Gold continued to ease higher once again yesterday, with May gold futures on Globex closing at $1613.80 per ounce, up just over $8 per ounce in the session and ending with a narrow spread up candle, supported by average daily volume.
Progress for gold this week has been slow, but at least with a modicum of bullish sentiment, initially triggered by Monday’s price action, which saw the price of gold, not only break and hold above the psychological $1600 per ounce level, but also move beyond the recent sideways price congestion in the $1560 to $1590 per ounce area. This gave gold a much needed boost, helped with the posting of an isolated pivot low on Thursday’s candle of last week in the $1575 area. Since then, the mildly bullish sentiment has been supported by average volumes, and with buyers now in evidence on both the daily and the three day timeframe, the short term outlook remains positive.

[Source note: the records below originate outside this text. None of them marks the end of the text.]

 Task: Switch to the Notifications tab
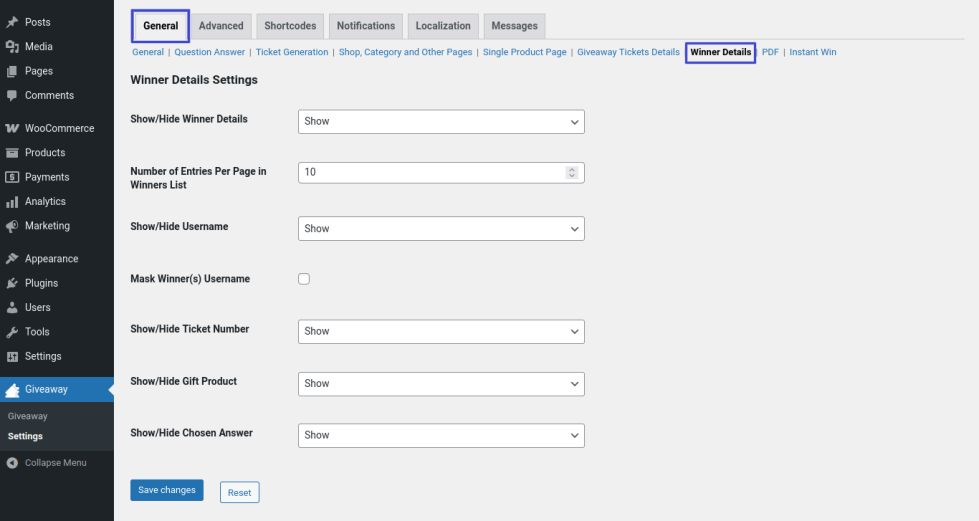click(x=365, y=26)
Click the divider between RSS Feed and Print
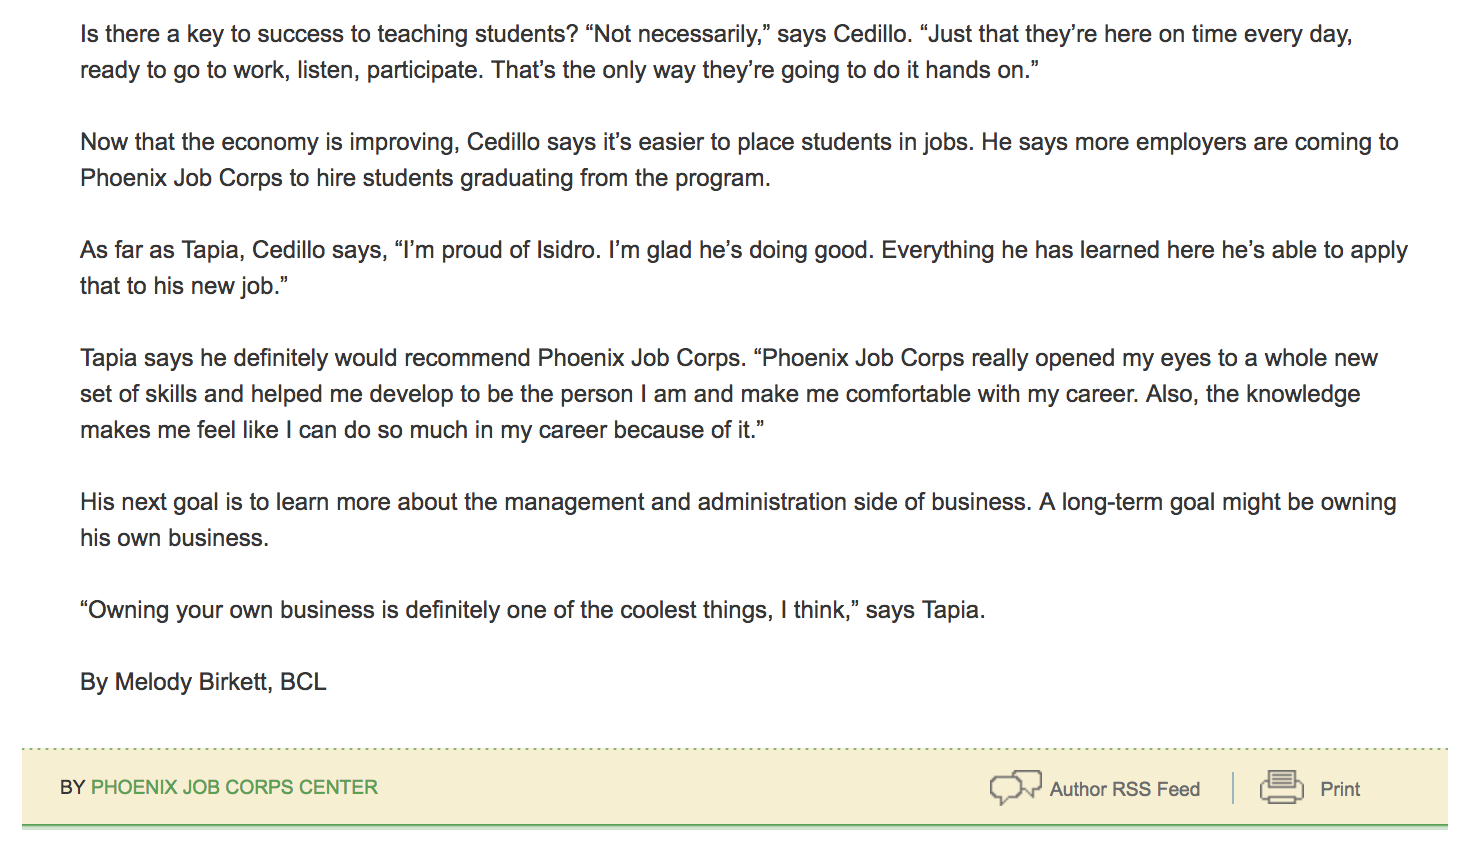 click(x=1233, y=788)
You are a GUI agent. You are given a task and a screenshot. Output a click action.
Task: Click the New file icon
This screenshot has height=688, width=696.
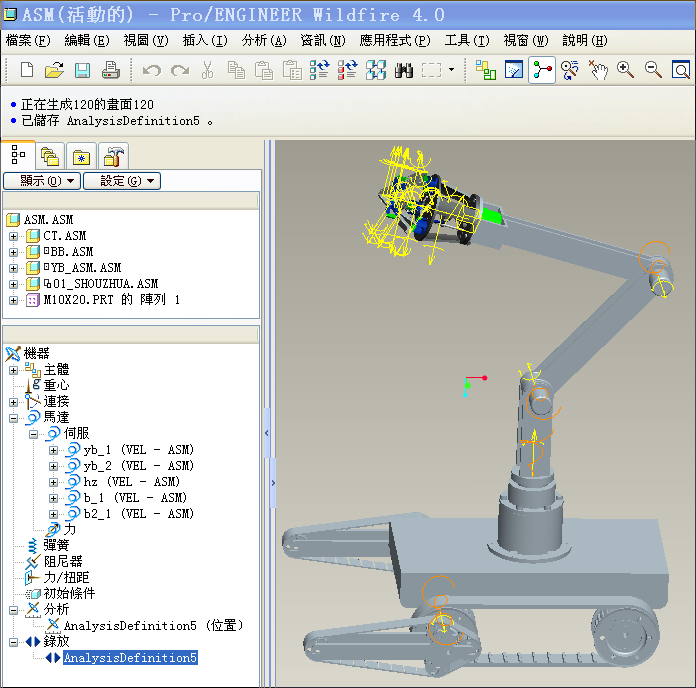tap(27, 70)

From a technical perspective, we are now approaching a key level, and indeed this has already been tested in the last three days, as shown by the red dotted line on the daily gold chart. This is the price level which saw gold reverse from the recovery in late February, and with three failures already at this level this week, is now building to a significant resistance point. For any continuation of the current bullish up swing, we need to see a clear break and hold above this area, which should then provide the platform required to help the precious metal extend this trend further, and push on to test the underside of resistance in the $1650 per ounce level in due course.
Finally, and perhaps most importantly, the chart is now developing a rising triangle formation, which is a classic signal of an impending bullish breakout. The lows of the last few days have been rising nicely, creating this key pattern, as shown by the cyan line, which should provide some much-needed cheer to gold bugs in due course!